SoCal Connected joined Gabriel on a recent journey into the forest where he found a bottle of Carbofuran, the banned deadly pesticide. The bottle was made in Mexico. Once in the soil, Carbofuran can remain for months, sickening humans who find it and killing wildlife that eats it. Authorities have blamed pesticides for killing the forest-dwelling Pacific Fisher, a mammal similar to the honey badger.

“We test for 73 different pesticides across four different chemical families,” Gabriel said. “And we found upwards of 100 different chemicals on site.”

As the SoCal Connected investigation discovered, those chemicals used at the illegal farms are often found in products for sale in Southern California.
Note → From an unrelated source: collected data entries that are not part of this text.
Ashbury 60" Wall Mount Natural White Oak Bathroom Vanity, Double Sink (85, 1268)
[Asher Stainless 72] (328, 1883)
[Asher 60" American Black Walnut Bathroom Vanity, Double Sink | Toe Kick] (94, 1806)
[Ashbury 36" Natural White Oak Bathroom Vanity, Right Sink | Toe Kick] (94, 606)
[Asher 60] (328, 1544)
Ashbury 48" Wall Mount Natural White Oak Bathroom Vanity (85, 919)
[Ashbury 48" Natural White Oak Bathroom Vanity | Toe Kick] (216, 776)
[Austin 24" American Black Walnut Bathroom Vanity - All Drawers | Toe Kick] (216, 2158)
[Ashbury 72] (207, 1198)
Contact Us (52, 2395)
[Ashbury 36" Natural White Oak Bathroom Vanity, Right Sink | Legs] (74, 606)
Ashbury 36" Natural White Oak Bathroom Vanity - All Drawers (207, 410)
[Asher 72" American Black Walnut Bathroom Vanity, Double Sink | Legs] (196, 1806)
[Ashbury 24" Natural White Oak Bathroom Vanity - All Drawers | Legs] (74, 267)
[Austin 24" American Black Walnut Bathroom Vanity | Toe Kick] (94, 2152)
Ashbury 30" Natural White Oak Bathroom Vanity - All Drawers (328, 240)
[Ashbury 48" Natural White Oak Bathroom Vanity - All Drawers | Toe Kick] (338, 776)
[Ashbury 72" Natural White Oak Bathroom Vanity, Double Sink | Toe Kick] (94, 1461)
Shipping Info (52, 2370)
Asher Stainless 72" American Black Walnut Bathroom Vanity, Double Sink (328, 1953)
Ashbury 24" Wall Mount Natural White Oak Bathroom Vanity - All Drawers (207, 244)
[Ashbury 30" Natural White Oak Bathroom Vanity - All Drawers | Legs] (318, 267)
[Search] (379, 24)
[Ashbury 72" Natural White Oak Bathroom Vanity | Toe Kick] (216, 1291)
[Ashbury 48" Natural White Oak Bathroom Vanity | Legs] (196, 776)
Earlier this year, the Los Angeles City Attorney’s Office began testing products at an illegal shop, finding a chemical that is used to thicken the turf at golf courses.

“There is no reason why in California today anybody should be risking their health by buying product from a location that isn’t properly licensed….because only the licensed locations are required to test their product,” City Attorney Mike Feuer said.

State investigators also are cracking down. During three days last week, state Bureau of Cannabis Control agents and investigators from the state Consumer Affairs department’s Cannabis Enforcement Unit served search warrants at 22 unlicensed marijuana businesses in the Los Angeles area. Agents seized $8.8 million in cannabis and cannabis products, confiscated 9,885 illegal vape pens and $128,742 in cash, the bureau said. 

Bureau Chief Lori Ajax called the action a “huge success.”

“We look forward to working with local jurisdictions and law enforcement as we continue to shut down unlicensed operators in the illicit cannabis market,” Ajax said in a statement.

Five of the businesses KCET Socal Connected visited to purchase products were among those raided: 

Culver Healing Center; Save Greens, also in Culver City, which was searched twice; Westside Meds in Los Angeles; Burdank 25 Cap and Green Door in North Hollywood.

Feuer said his office has closed 150 illegal shops and has cases against hundreds of others. Meanwhile, hundreds more legal shops are waiting for approval.

“This is like any criminal enterprise,” Feuer said. “You know, it doesn’t matter what the nature of the crime is, if you shut it down in one location, it is possible it might emerge someplace else. But we’re taking every step we can to diminish the likelihood that that happens.”